Extracted information:
──────────────────────────────

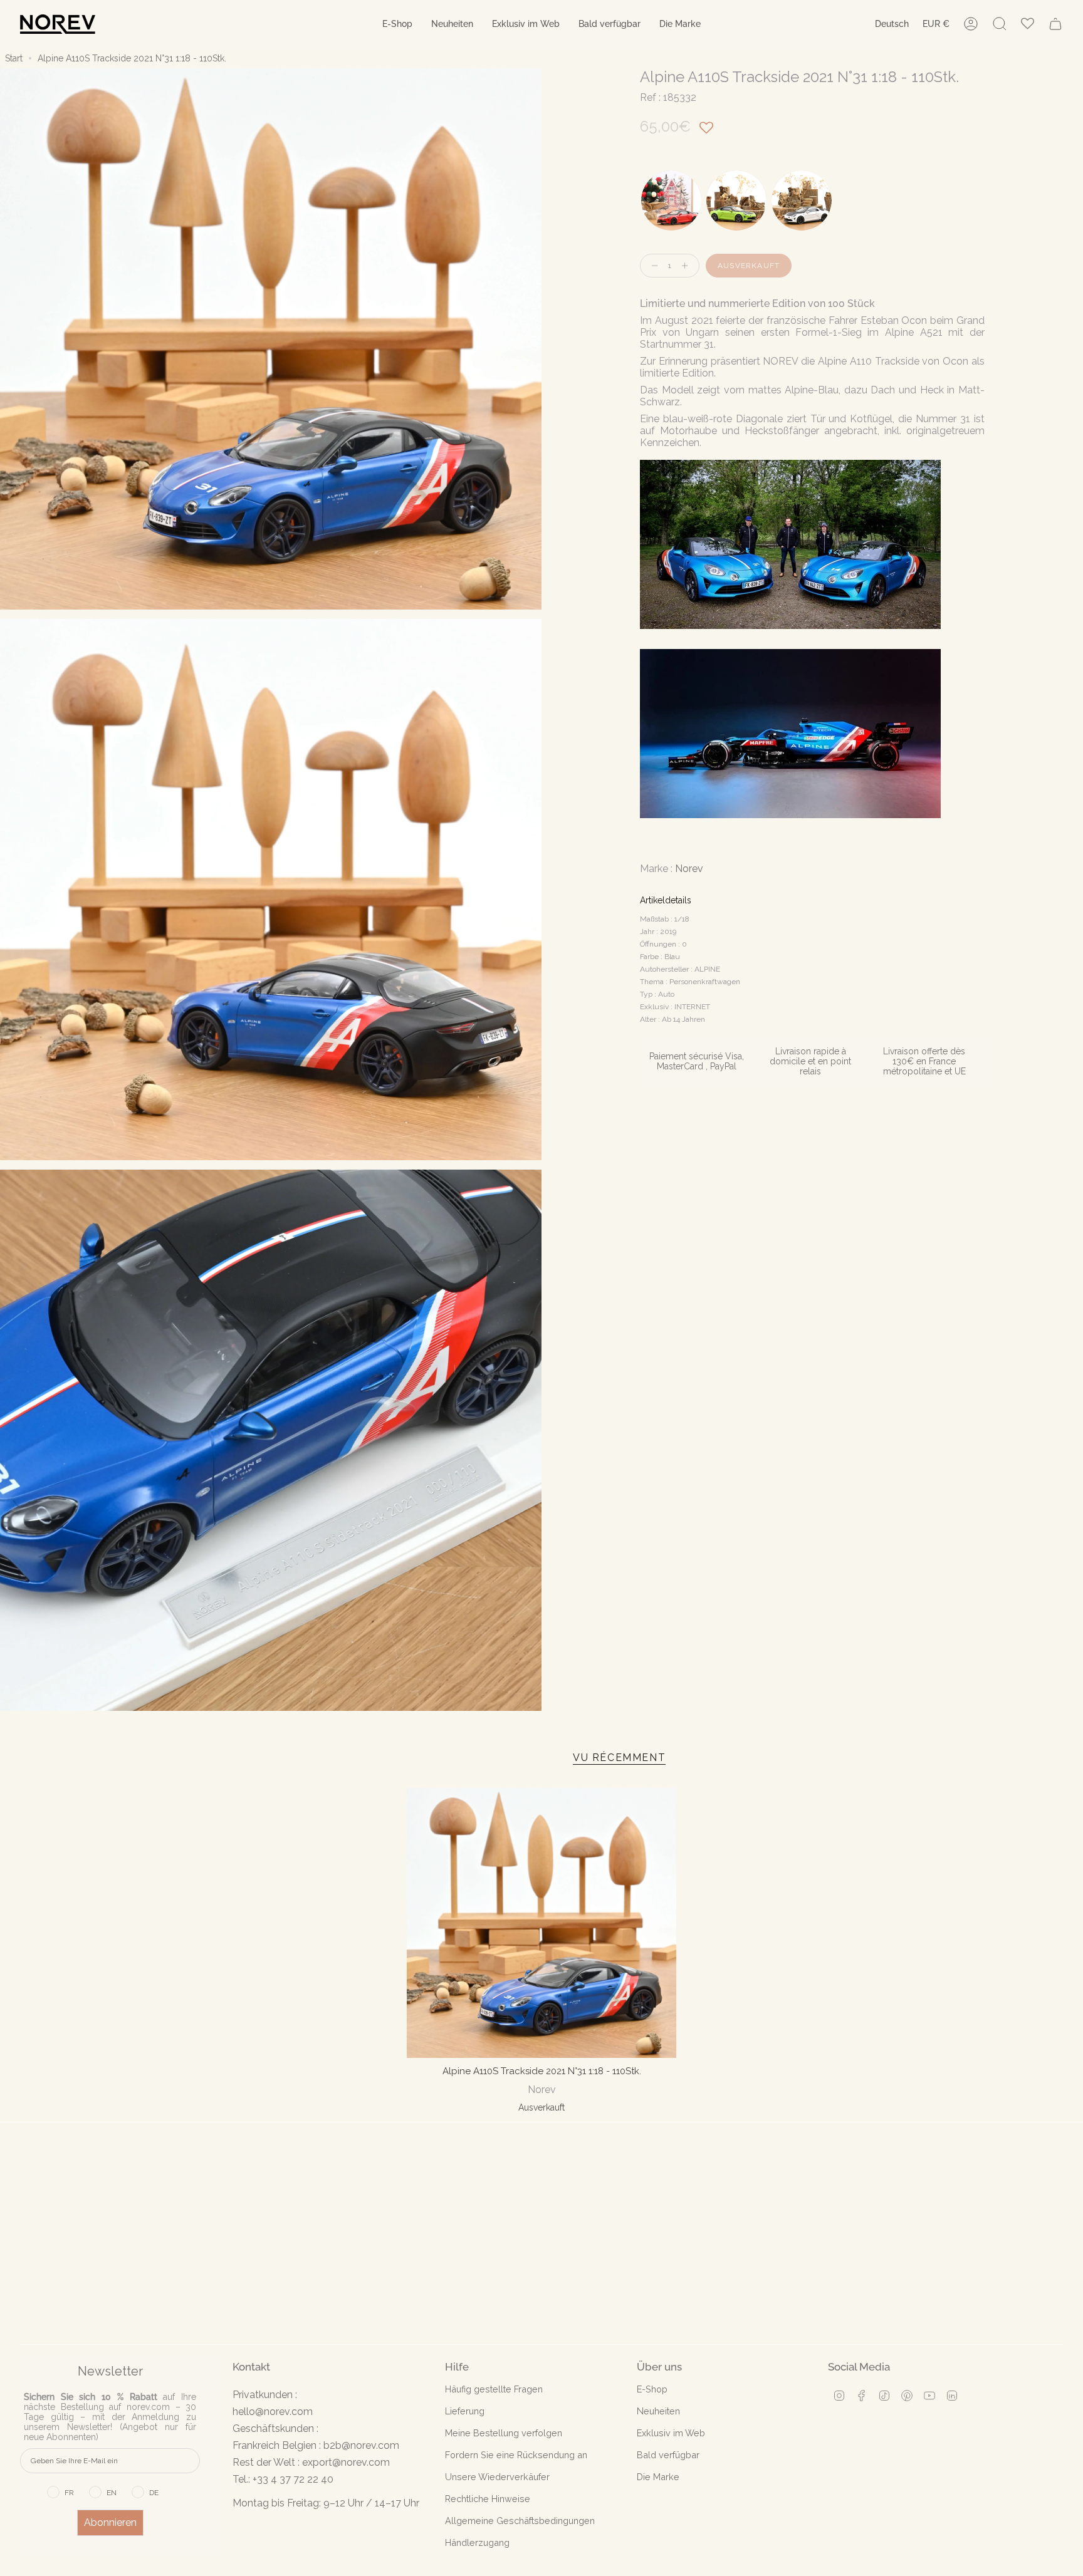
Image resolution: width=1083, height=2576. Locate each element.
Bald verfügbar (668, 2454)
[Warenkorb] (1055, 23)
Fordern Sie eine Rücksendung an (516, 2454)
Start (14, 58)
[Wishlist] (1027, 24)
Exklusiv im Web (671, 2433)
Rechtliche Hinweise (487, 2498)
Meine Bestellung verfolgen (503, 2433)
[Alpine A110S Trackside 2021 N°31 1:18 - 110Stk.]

──────────────────────────────

Aim of the exercise: Print every record above exactly, with no pictures.

Your solution:
Image resolution: width=1083, height=2576. Locate each element.
Bald verfügbar (668, 2454)
[Warenkorb] (1055, 23)
Fordern Sie eine Rücksendung an (516, 2454)
Start (14, 58)
[Wishlist] (1027, 24)
Exklusiv im Web (671, 2433)
Rechtliche Hinweise (487, 2498)
Meine Bestellung verfolgen (503, 2433)
[Alpine A110S Trackside 2021 N°31 1:18 - 110Stk.]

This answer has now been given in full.